# Mo sto studiando



## la italianilla

Buon pomeriggio a tutti!
Ho bisogno del vostro aiuto: la mia amica madrilena che studia italiano ha trovato una frase con "Mo" inteso come versione colloquiale di "ora / adesso / in questo momento."

_Mo sto studiando, però dopo vengo._

Io lo conosco, e so che sicuramente si usa a Roma, ma volevo sapere se si usa e/o risulta comprensibile anche in altre zone d'Italia, ovviamente ricordando che l'uso, almeno per come lo intendo io, è da ricondursi a contesti informali e/o discorsi diretti.
Grazie in anticipo per le vostre risposte.


----------



## tie-break

Dalle mie parti è comprensibile ma non si usa.
Per una frase del genere usiamo _"adé" : "adé c'ho da studià..." _


----------



## bubu7

Il termine è, al giorno d'oggi, un regionalismo di area centromeridionale.
Anticamente era più diffuso e usato anche in letteratura: lo usa spesso Dante, ad esempio, nella _Divina Commedia_.


----------



## la italianilla

Grazie tie-break per la risposta!



bubu7 said:


> Il termine è, al giorno d'oggi, un regionalismo di area centromeridionale.
> Anticamente era più diffuso e usato anche in letteratura: lo usa spesso Dante, ad esempio, nella _Divina Commedia_.



Esatto, difatti credo che dalle mie parti abbia a che fare proprio con queste origini. Quindi al nord dovrebbe esser meno usato però viene capito...aspetto qualche altro parere, perché se non è usato ovunque devo farglielo presente, per correttezza. Non vorrei che un giorno mi venisse a dire:"Ho utilizzato _mo_ e mi hanno detto che non si usa!"  
Grazie


----------



## bubu7

In genere, quando sono così categorico non sto riportando un semplice parere personale.

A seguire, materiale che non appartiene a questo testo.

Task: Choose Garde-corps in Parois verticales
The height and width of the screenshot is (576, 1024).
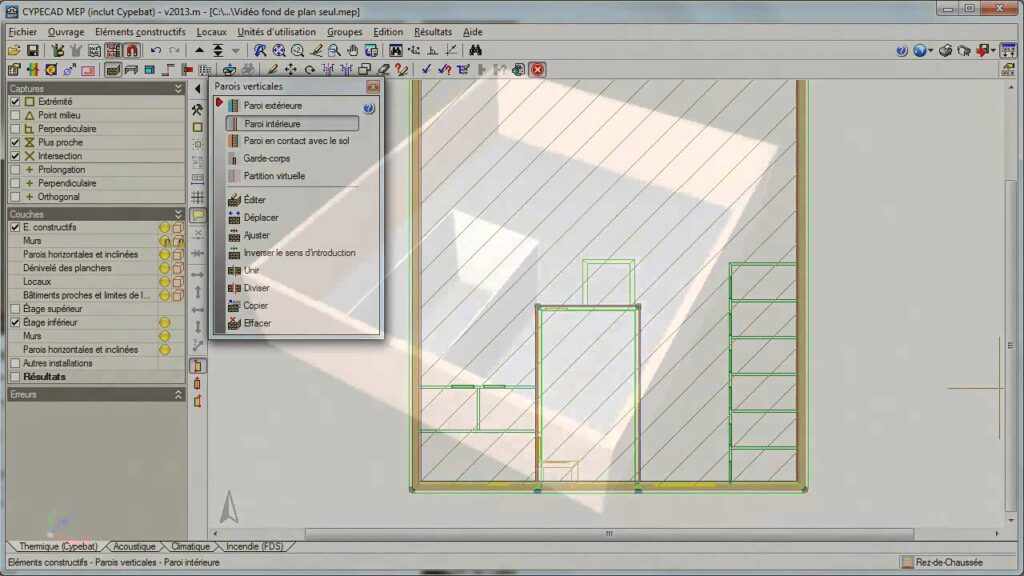Action: 266,158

Ecco, comunque, il _parere_ del Treccani (quello del GRADIT è simile).


----------



## Paulfromitaly

bubu7 said:


> Il termine è, al giorno d'oggi, un regionalismo di area centromeridionale.
> Anticamente era più diffuso e usato anche in letteratura: lo usa spesso Dante, ad esempio, nella _Divina Commedia_.

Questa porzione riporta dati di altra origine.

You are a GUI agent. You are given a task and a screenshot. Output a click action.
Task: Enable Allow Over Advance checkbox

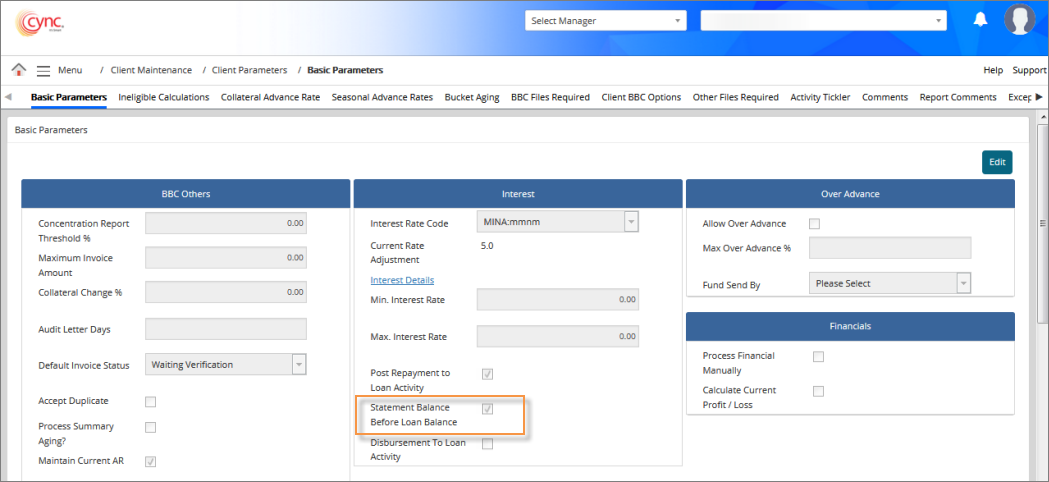814,224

Concordo: qui si sente dire, ma non dai lombardi.


----------



## Montesacro

Un'osservazione: l'avverbio temporale _mo_ a Roma si pronuncia mó (con la o chiusa) nonostante la sua etimologia indichi il contrario (da _mòdo_)


----------



## la italianilla

bubu7 said:


> In genere, quando sono così categorico non sto riportando un semplice parere personale.
> 
> Ecco, comunque, il _parere_ del Treccani (quello del GRADIT è simile).

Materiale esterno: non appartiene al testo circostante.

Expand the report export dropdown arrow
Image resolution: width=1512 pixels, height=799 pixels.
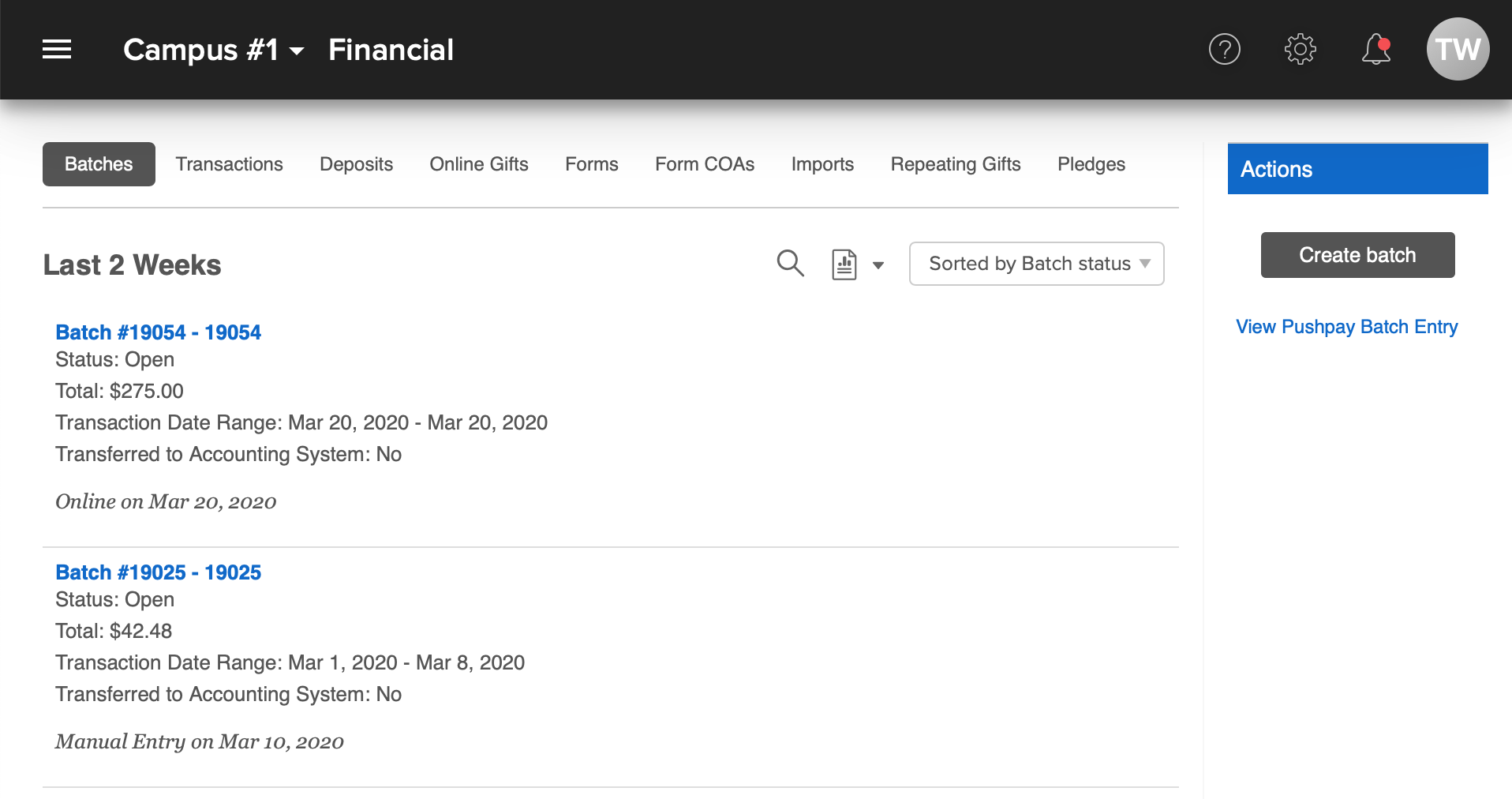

Grazie bubu, sinceramente ho dato uno sguardo solo al De Mauro, non avendolo trovato mi son scordata di cercarlo anche su altri dizionari. Mea culpa. 
Mi sembra comunque che la spiegazione sia ben dettagliata. Grazie per la segnalazione 



Paulfromitaly said:


> Concordo: qui si sente dire, ma non dai lombardi.



Questo intervento è molto interessante perché comunque anche se non si usa sembra essere capito anche al nord. E mi serviva conferma.



Montesacro said:


> Un'osservazione: l'avverbio temporale _mo_ a Roma si pronuncia mó (con la o chiusa) nonostante la sua etimologia indichi il contrario (da _mòdo_)



Beh sì, ma io pensavo che si leggesse con la o chiusa ovunque...o no? Cioè sinceramente lo davo per scontato (forse sbagliandomi )...
Grazie anche a te per la precisazione


----------



## sam1978

Per quanto riguarda la Liguria ti posso dire che ogni tanto lo si sente dire, ma solo in maniera scherzosa quando si vuole imitare il suono romanesco (?) 
Ufficialmente non appartiene al dialetto genovese, dove "Ora" si dice "Oua".


----------



## Mariano50

In Sardegna viene usato tantissimo, forse anche per il fatto che nel sardo gli avverbi ora, adesso etc. si possono esprimere esclusivamente con il termine "immoi", spesso anche "moi"!


----------



## irene.acler

sam1978 said:


> Per quanto riguarda la Liguria ti posso dire che ogni tanto lo si sente dire, ma solo in maniera scherzosa quando si vuole imitare il suono romanesco (?)


 
Pure in Trentino a volte si sente usare in maniera scherzosa 
Si capisce, ma non fa parte della nostra parlata.


----------



## Montesacro

la italianilla said:


> Beh sì, ma io pensavo che si leggesse con la o chiusa ovunque...o no? Cioè sinceramente lo davo per scontato (forse sbagliandomi )...


 
Pare che non sia così: leggi che dice il De Mauro. 
La versione "romana" (con la o chiusa) la dà come variante.


----------



## tie-break

Con la "o" chiusa esiste anche il "mo" emiliano, ma il significato è differente : _mo dai, mo sì, mo vorrei anche vedere  _


----------



## Salegrosso

In Veneto e' come nelle altre regioni del Nord riportate dagli altri: nessun veneto lo dice se non per imitare la parlata di altre regioni, ma tutti lo capiscono.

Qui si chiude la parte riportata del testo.